LinkedIn operates the largest professional network on the Internet with more than 380 million members in more than 200 countries and territories. Real-time technology has pushed the company to the forefront of the modern distributed infrastructure, providing a rich experience for millions of LinkedIn users from all over the world through quick insights and an immediacy that enhances engagement in the moment. Key technologies: Apache Kafka.
With more than 320 million active monthly users, Twitter is often the world’s source for breaking news. People turn to Twitter for information when natural disasters strike and election ballots roll in, and for second-by-second updates when countdown clocks begin on pivotal sporting events. With its success, data volumes and user engagement have grown. Recently, Twitter announced Heron, a newly deployed system that was purpose-built to improve speed and latency issues found in Storm. Key technologies: Apache Storm and Heron.
Tapjoy is a monetization and distribution services provider for mobile applications. It delivers optimized ads to more than 500 million global users at a rate of 1 million transactions per minute. Tapjoy implemented MemSQL as the database to power its Mobile Marketing Automation and Monetization Platform. For ad optimization to occur in real time, data needs to be made usable immediately. Key technologies: MemSQL, Apache Kafka and Apache Spark.
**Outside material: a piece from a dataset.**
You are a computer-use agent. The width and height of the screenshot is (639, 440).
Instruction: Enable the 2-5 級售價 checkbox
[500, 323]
Spotify provides its user base of over 75 million listeners with the ability to stream music on demand. Following in popularity, Apple music boasts 15 million users. Twenty-five percent of Spotify users pay a monthly subscription fee for this service. However, the other 75 percent are able to stream music for free due to Spotify’s advanced ad-targeting technology designed using near real-time streaming. Spotify’s ad-targeting technology generates advertisements personalized to users by streaming and analyzing data in near-real time. Key technologies: Apache Kafka, Apache Storm and Hadoop.
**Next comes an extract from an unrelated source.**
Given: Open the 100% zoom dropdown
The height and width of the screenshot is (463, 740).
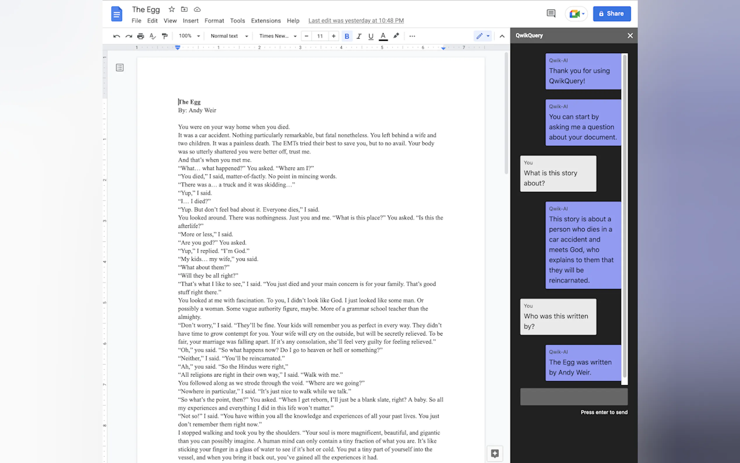Looking at the screenshot, I should point(189,36).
In the last year, searches on Pinterest increased 81 percent. With this massive growth, the need for a reliable data infrastructure to optimize engagements became more important. Pinterest’s real-time data pipeline can group trending topics geographically for optimized results for both users and advertisers. Apache Kafka simplifies the collection of logs and the streaming of data to local disks. Fresh data is analyzed with Apache Storm, Apache Spark and Pinterest’s own custom-built logging tools. Pinterest then deploys SQL database MemSQL, which allows for anyone to easily query Pinterest’s data in real time. Key technologies: MemSQL, Apache Kafka, Apache Spark and Apache Storm.
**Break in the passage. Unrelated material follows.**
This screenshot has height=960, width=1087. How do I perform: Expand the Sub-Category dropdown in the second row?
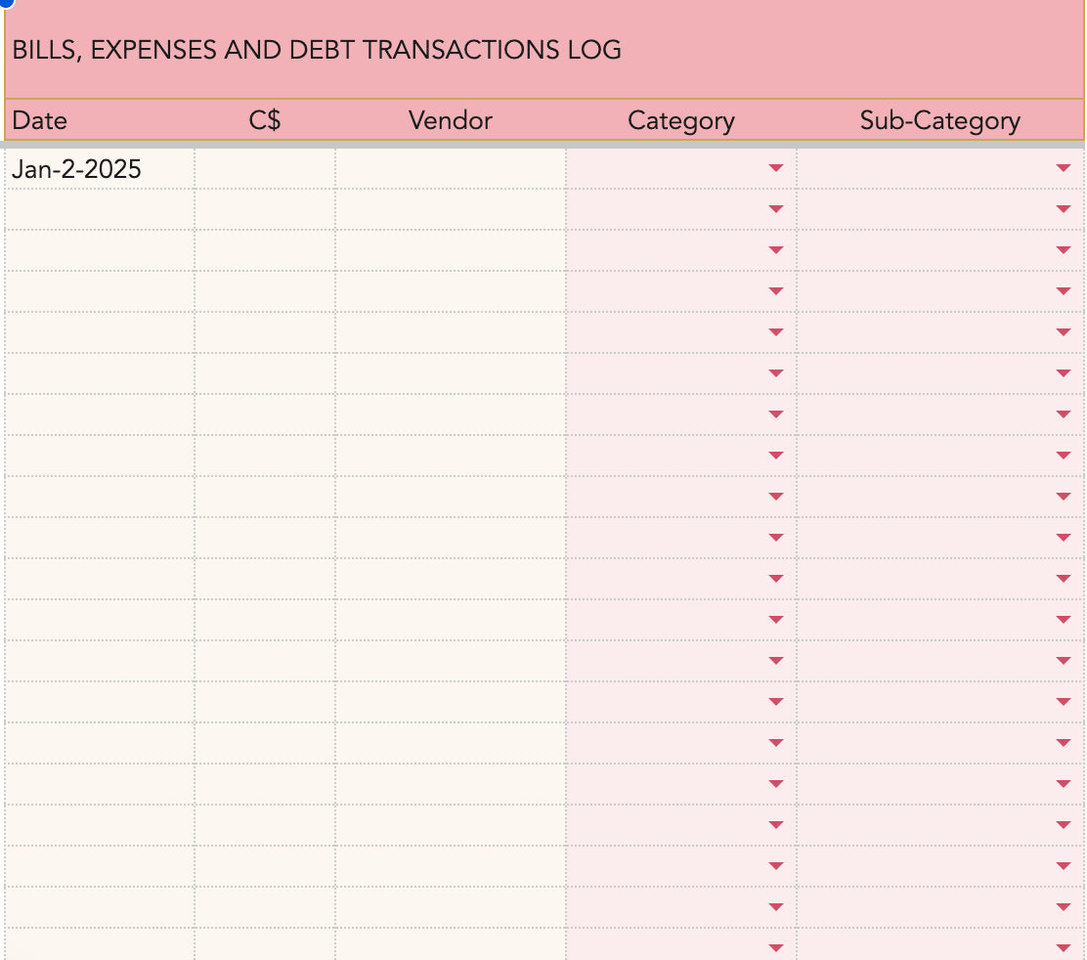tap(1064, 208)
Netflix can easily emit 80 billion events a day between log messages, server activity records and system operational data that it needs for business, product and operational analysis. Data is critical to Netflix’s operation and data pipelines are tantamount to the customer experience. Netflix developed Suro, a technology based on Apache Chukwa. Suro uses Apache Kafka when dispatching log events to a designated cluster under a mapped topic. Key technologies: Apache Chukwa, Apache Kafka and Suro.